• YOUR ASSIGNMENT: Extract from the entries below, exactly as given, only the lines from the line containing "Show all teas from China (711, 221)" to the line containing "Cup Above Tea (714, 890)", both lines included.

• SOURCE DATA:
╔══
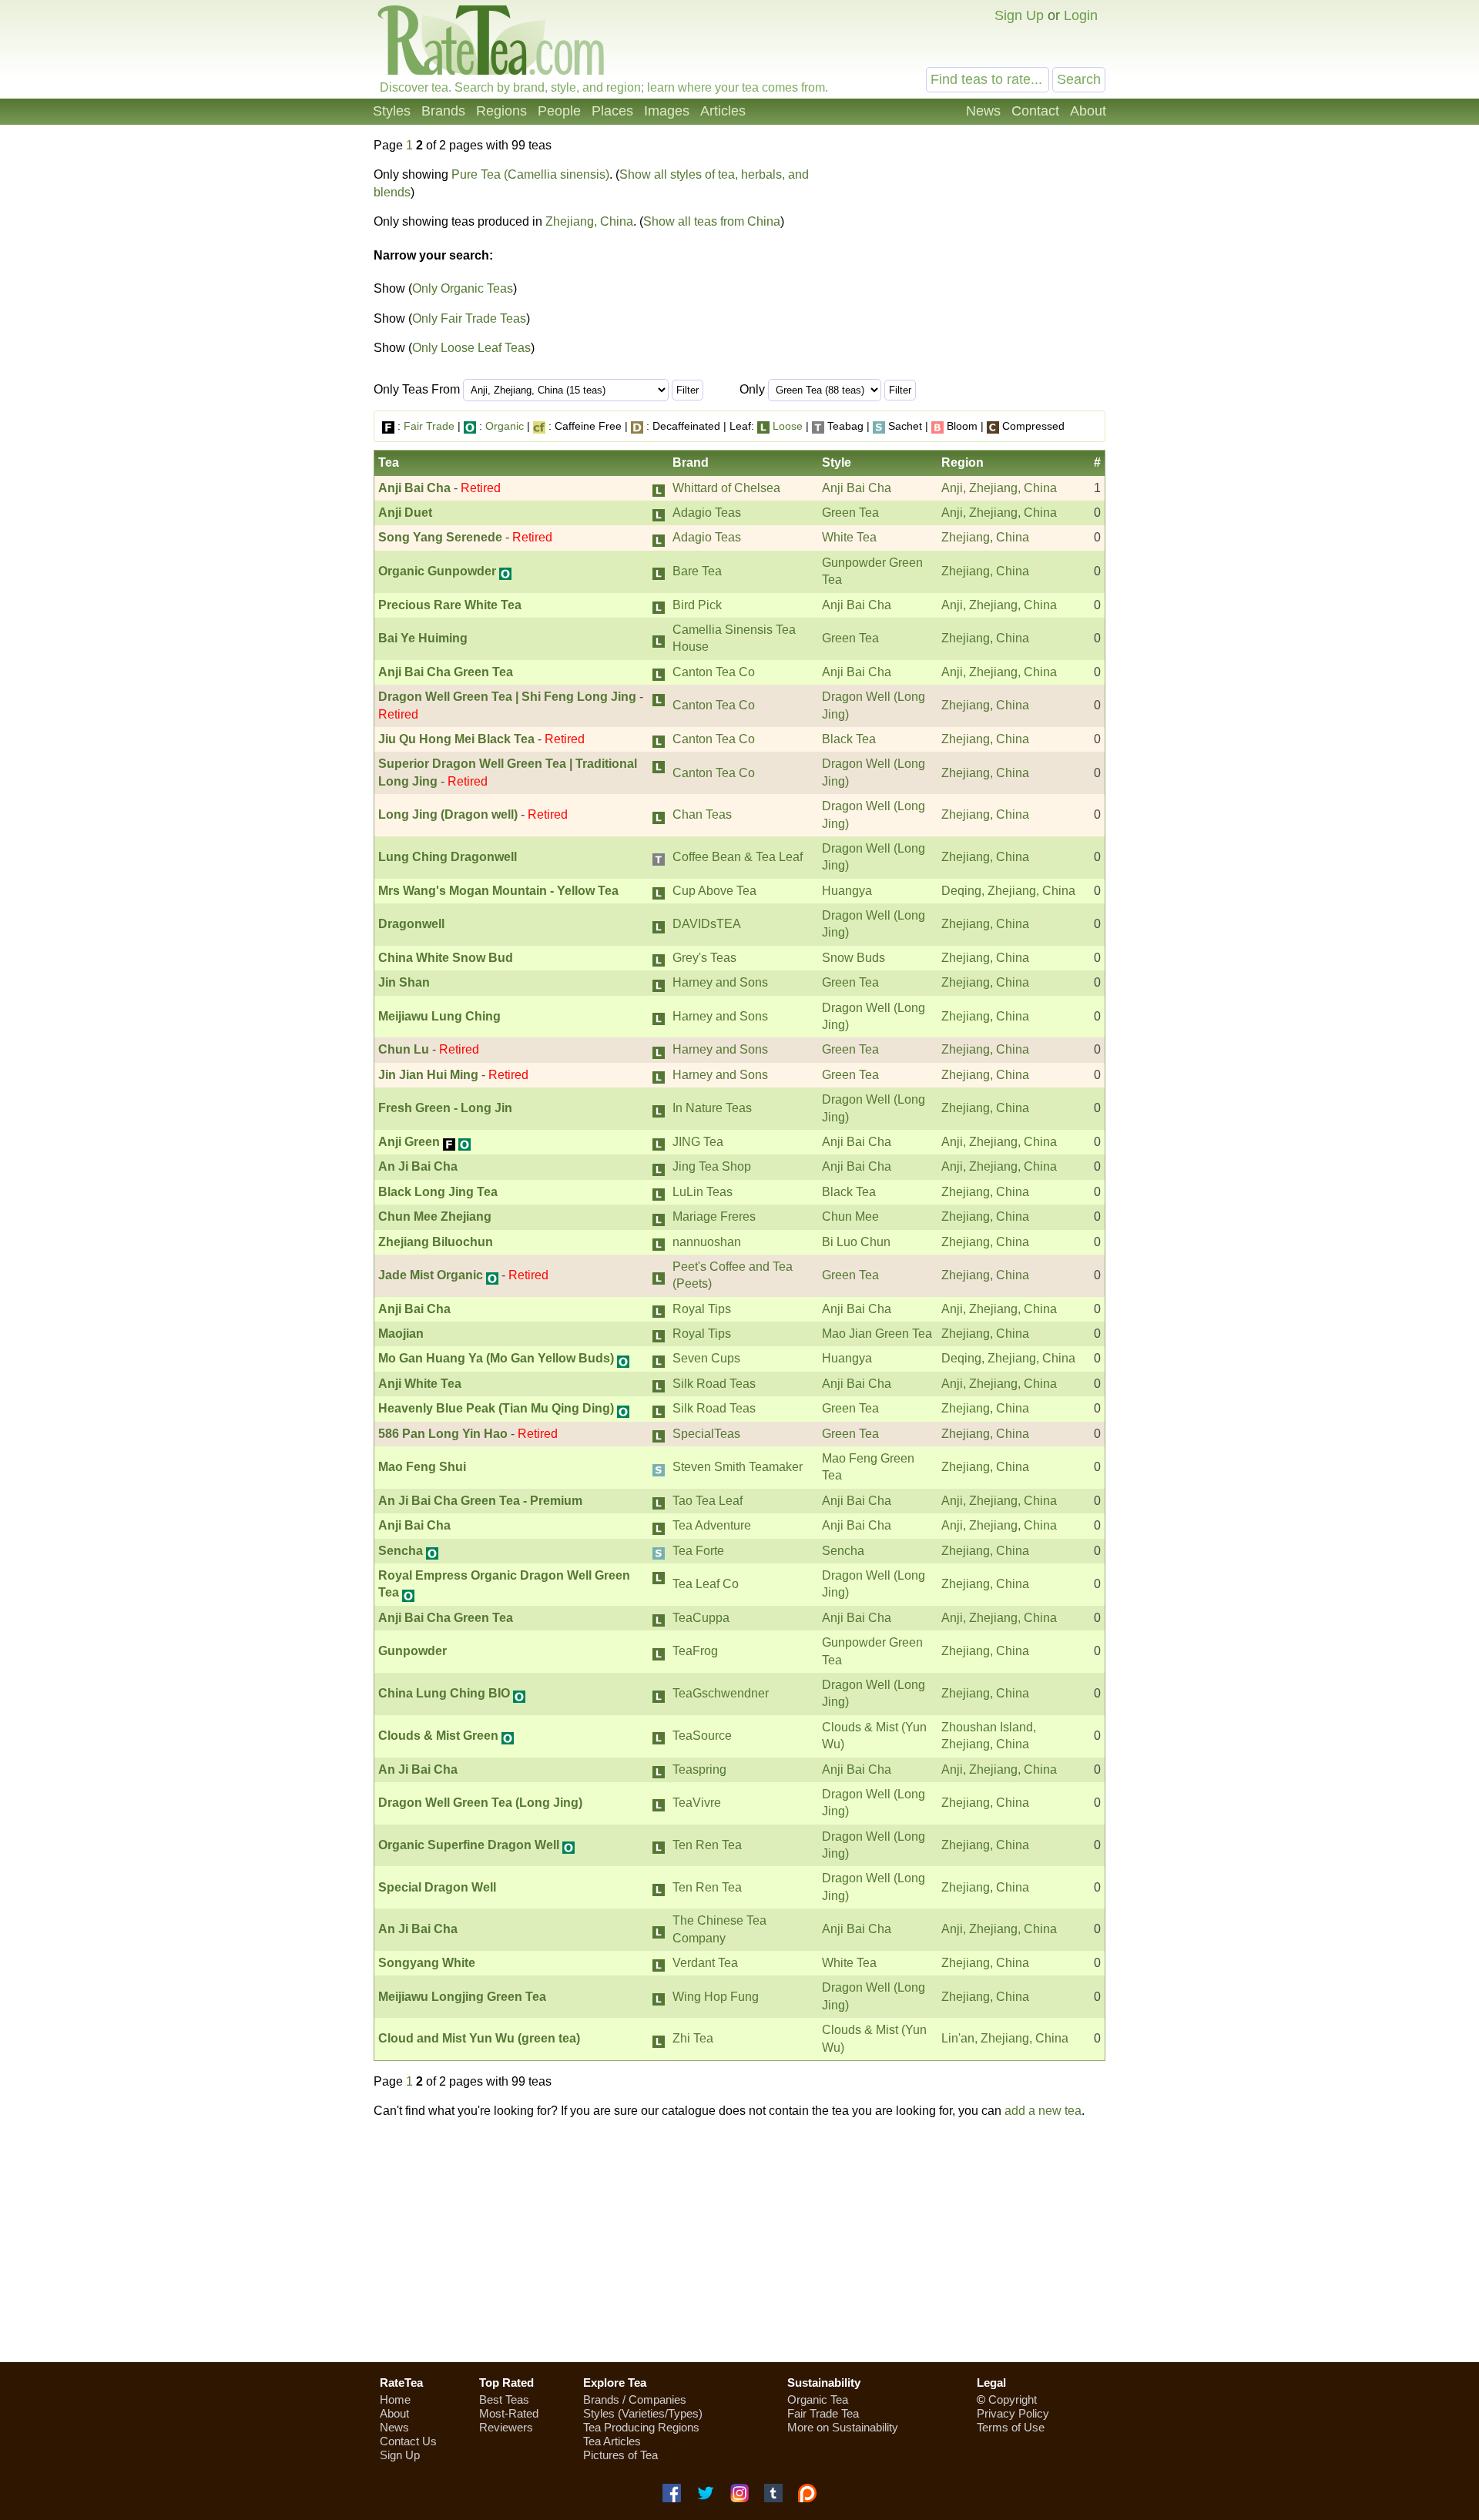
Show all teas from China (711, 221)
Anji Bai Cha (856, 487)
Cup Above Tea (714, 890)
╚══
╔══
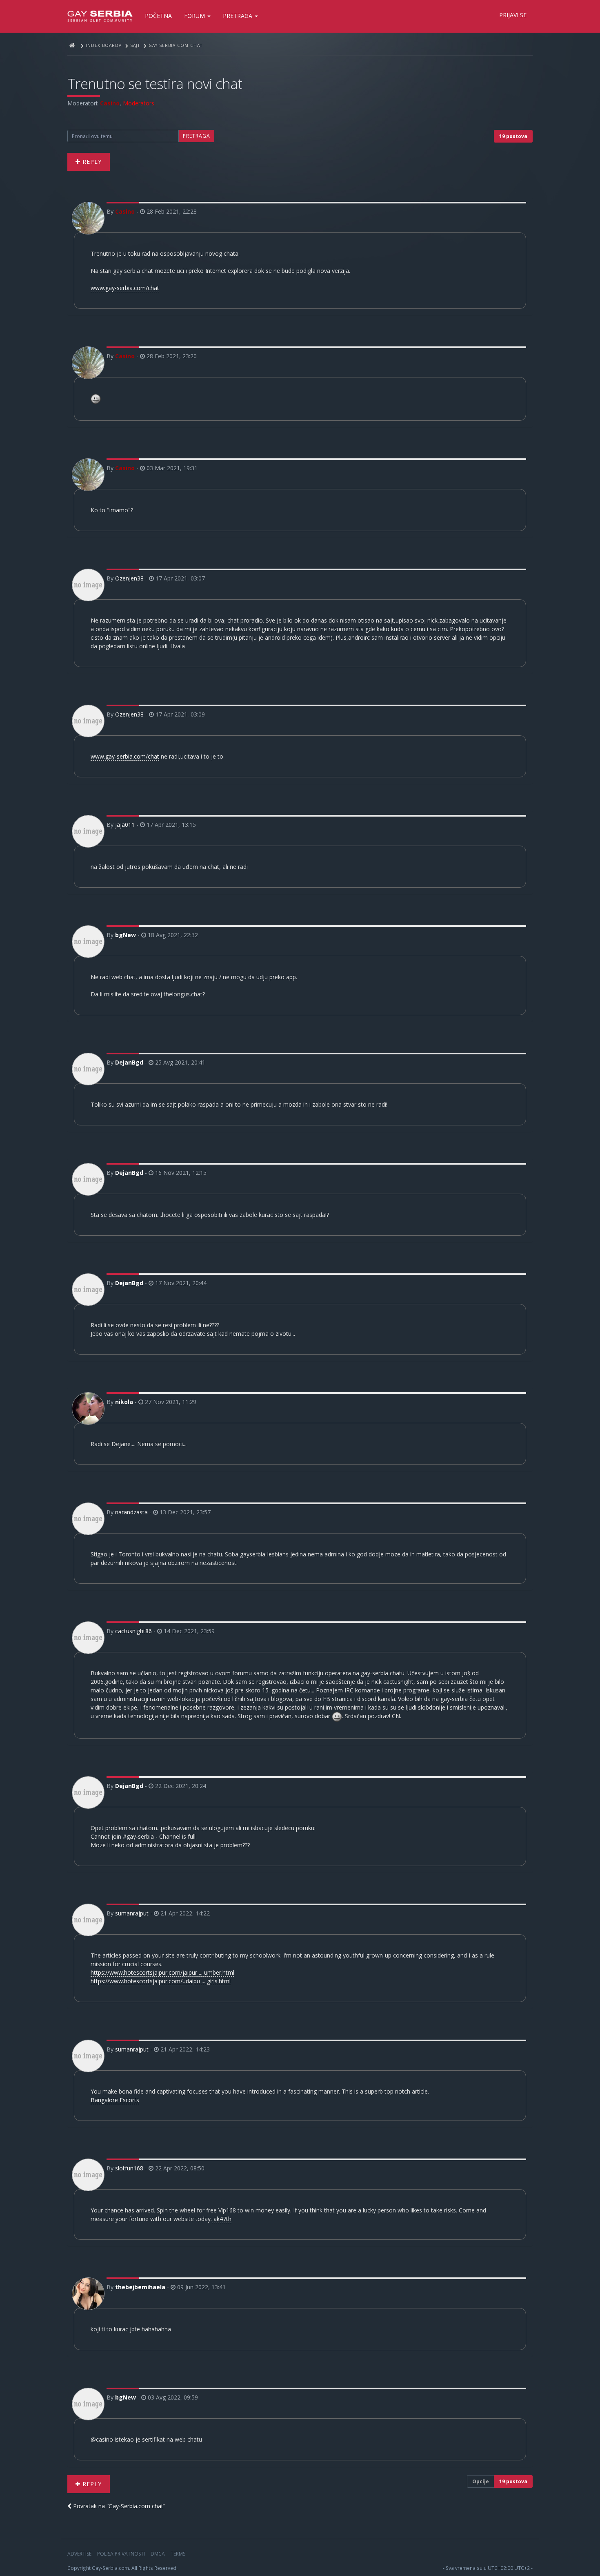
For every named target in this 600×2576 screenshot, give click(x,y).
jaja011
╚══
• FINAL ANSWER:
Show all teas from China (711, 221)
Anji Bai Cha (856, 487)
Cup Above Tea (714, 890)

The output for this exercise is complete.